Christopher Zoller, a broker associate with Berkshire Hathaway HomeServices EWM Realty, said it’s not a coincidence that many of those states have also been hot zones for the COVID-19 virus.

“They are showing up in droves,” said Zoller, who has seen a 25% increase of out-of-towners looking to rent in Miami-Dade compared to last year. “They are fleeing high density, high-rise locations. They are learning to work from home or they can work from common spaces.”

According to Zoller, the out-of-towners tend to be between the ages of 25-35, either single or married without children, employed by a company outside of Miami-Dade.

The downside, Zoller said, is that many of these new renters aren’t necessarily interested in signing a full-year lease. Because the peak rental cycle in Miami-Dade runs from June to August, a six-month lease in July, for example, would mean the unit would be vacant in January — a dead zone for new rental activity.

“They want to put their toe in the water and see if they like living in Miami,” Zoller said. “They are looking for our lifestyle and can save money here. Many of them also intend to buy and want to get a feel for the city first, so they don’t want to sign on to a full year.”

Zoller said that hesitation to commit gives locals an edge over the outsiders when they are competing for the same rental property, because having a local job is more attractive to a landlord over someone who works remotely for an out-of-state company.

The move-arounders

Another unexpected consequence of the COVID-19 lockdown: a migration of renters away from the tall, sleek multifamily buildings in Miami’s urban core and toward less populated areas such as Doral.

Enrique Teran, founder of the Doral-based Avanti Way Realty, said that out of the 295 leases his company handled in the month of May, 140 were new renters, 75 were renewals and 80 of them were people who left the downtown Miami area.

“They’re afraid of being in these dense areas because of the virus,” Teran said. “They would rather live in a building that is not so high-end than deal with elevators and busy lobbies. Also, the opportunity to work from home allows them to move further away from their office.”

But for every local who is leaving the urban core until the virus blows over, an out-of-towner is ready to take his or her place.

Rick Mirza, CEO and founder of the private equity firm Daulat, said one of his employees, a 28-year-old Miami native, just relocated back to South Florida after only a year with the California-based company, opting to open a satellite office for the firm in South Florida.

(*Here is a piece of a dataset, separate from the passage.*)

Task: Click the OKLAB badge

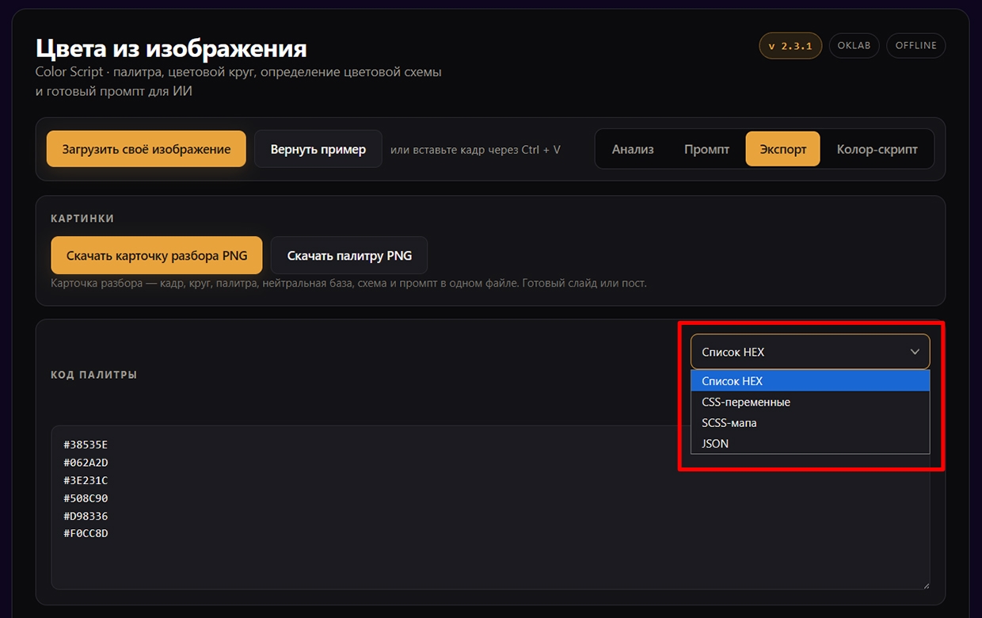Action: 854,45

“He told me he had saved money while he was [in California] and had a plan to buy a home, but when he got to Miami he realized he couldn’t qualify for a mortgage, because he wants to buy a house with a pool and a two-car garage,” Mirza said. “Mind you, this is someone who makes $350,000 a year.”

So instead, the employee rented a furnished two-bedroom apartment at an amenity-rich new building in downtown Miami for $3,200 a month.

“There are far better deals on rentals right now,” said Mirza, whose firm has been tracking changes in the real estate market caused by COVID-19. “The trend that we’ve seen since back in the recession from 2010 is that prices will adjust automatically and the inventory itself will determine whether it’s going to be a primarily renter’s market or if things will even out. But the people who are moving [to Miami] now are taking advantage of the lifestyle there, and being able to rent is something they can afford. And everyone who is renting now is a potential home buyer in the future.”